* _Consigne donnée_: Rédigez la suite du passage sur la conception de l’espace chez Anaximandre, en commençant juste après sa dernière phrase.

L’état d’esprit que nous sommes ainsi amenés à constater chez Anaximandre, la représentation de l’espace comme une sphère remplie par la matière, choque, à la vérité, toutes nos habitudes modernes. Mais nous sommes bien obligés de l’accepter comme un fait, alors que cette représentation a été, en réalité, prédominante dans l’antiquité, abstraction faite des mathématiciens. Cet état d’esprit est même plus concevable chez le Milésien que chez Aristote, puisque ce dernier reconnaît l’infinitude subjective et que, pour le premier, la question n’est même pas posée ; il n’imagine pas l’espace infini et il n’a aucune notion logique pouvant lutter contre son imagination. Dans ces conditions, le sens du terme qu’il employait ayant changé entre lui et Aristote, on conçoit très bien que ce dernier s’y soit trompé et n’ait pas reconnu qu’il avait affaire à une conception objective tout à fait analogue à la sienne.

* _Données fournies_:
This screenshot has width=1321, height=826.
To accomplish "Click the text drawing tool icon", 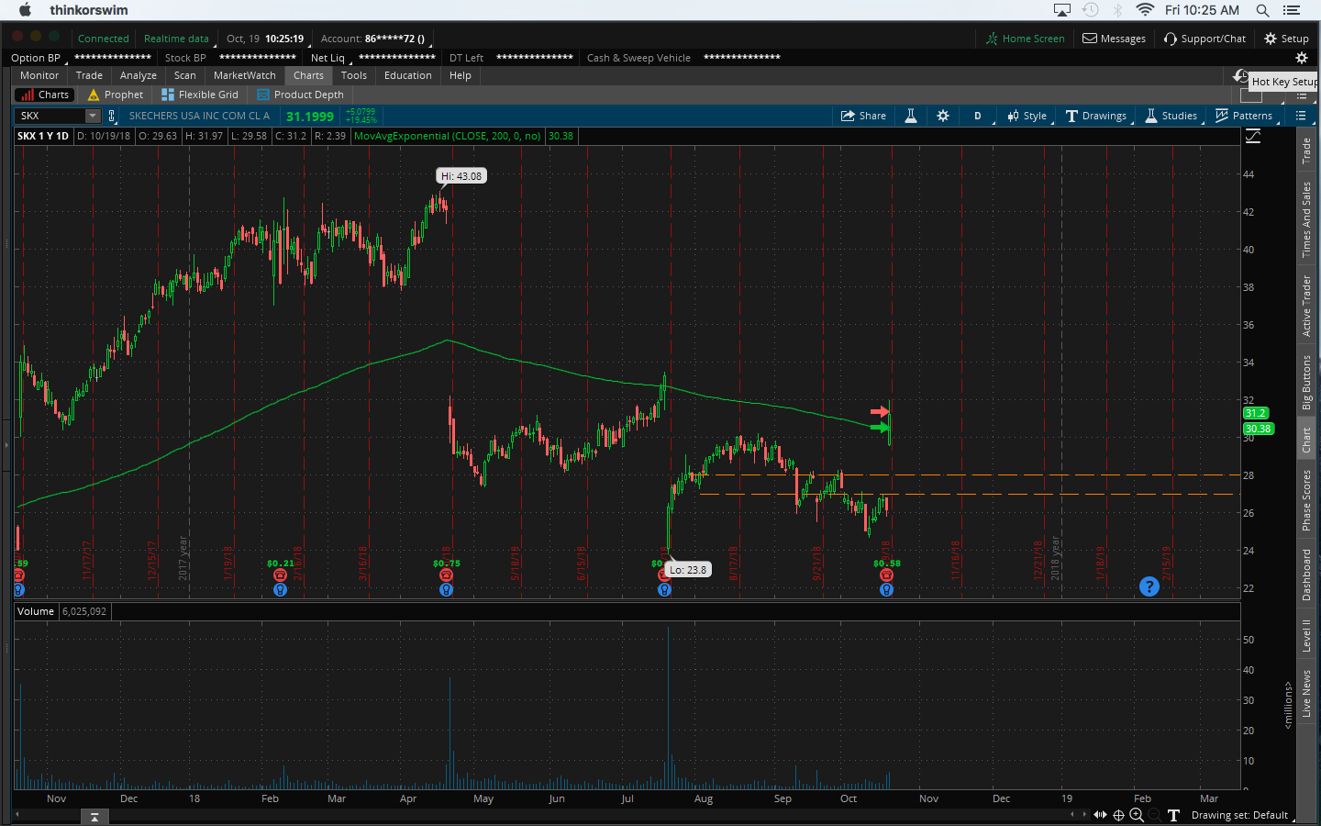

* _Réponse attendue_:
Mais, fait qui ne peut manquer de paraître singulier, tandis que la notion de l’infinitude de l’espace fait défaut chez Anaximandre, il a, au contraire, très nettement celle de l’infinitude du temps, comme le prouve sa doctrine de la succession indéfinie des mondes périssables. Ainsi les concepts du temps et de l’espace infinis présentent cette différence historique que l’un apparaît comme immédiatement formé, que l’autre réclame au contraire, pour être adopté sans conteste, une élaboration très prolongée ; une simple réflexion peut rendre raison de cette différence.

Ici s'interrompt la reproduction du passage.